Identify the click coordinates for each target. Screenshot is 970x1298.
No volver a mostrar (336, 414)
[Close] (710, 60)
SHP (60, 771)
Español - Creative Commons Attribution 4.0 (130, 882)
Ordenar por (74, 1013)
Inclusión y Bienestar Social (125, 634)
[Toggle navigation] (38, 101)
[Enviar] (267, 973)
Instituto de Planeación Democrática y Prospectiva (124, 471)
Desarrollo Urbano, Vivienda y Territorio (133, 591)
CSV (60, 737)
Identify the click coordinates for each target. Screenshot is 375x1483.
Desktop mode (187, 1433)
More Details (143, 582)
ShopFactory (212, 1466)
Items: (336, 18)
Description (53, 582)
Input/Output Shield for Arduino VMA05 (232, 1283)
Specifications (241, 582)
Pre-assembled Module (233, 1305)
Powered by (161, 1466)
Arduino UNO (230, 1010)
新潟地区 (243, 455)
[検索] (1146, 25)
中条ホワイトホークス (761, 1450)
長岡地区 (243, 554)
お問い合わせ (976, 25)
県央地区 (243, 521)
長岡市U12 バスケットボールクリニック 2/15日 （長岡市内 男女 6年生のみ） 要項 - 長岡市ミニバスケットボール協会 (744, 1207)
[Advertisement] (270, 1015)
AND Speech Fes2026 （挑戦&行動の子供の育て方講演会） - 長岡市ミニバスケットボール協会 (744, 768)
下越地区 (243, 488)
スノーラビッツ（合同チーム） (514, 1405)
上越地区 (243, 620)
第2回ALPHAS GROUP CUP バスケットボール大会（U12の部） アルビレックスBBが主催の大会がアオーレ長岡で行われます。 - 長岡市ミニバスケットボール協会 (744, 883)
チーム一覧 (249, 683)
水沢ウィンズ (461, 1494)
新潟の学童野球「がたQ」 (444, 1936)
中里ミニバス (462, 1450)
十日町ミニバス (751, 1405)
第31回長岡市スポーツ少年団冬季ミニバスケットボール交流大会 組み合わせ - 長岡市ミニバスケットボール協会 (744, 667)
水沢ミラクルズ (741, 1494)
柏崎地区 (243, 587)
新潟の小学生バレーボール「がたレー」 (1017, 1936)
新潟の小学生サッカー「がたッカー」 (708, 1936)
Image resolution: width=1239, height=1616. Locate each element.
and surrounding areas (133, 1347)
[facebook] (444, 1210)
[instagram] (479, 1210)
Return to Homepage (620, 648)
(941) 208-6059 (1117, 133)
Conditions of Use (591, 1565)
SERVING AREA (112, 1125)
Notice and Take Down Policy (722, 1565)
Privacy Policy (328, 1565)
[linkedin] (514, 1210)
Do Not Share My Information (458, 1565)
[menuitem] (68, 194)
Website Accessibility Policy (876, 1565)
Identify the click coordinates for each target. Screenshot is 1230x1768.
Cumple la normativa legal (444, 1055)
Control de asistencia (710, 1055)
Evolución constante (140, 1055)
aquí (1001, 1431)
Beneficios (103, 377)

####

• _Problem details_:
Rewrite the rows between the line holding "Instituto de Planeación" and the line holding "Description (53, 582)", inclusive, keeping every line in that span, requests included. Shift each coordinate in the answers by adding 41 to both numbers, and leave the numbers in the requests unchanged.

• _Final result_:
Instituto de Planeación Democrática y Prospectiva (165, 512)
Desarrollo Urbano, Vivienda y Territorio (174, 632)
CSV (101, 778)
Identify the click coordinates for each target. Screenshot is 375x1483.
Desktop mode (228, 1474)
More Details (184, 623)
ShopFactory (253, 1507)
Items: (377, 59)
Description (94, 623)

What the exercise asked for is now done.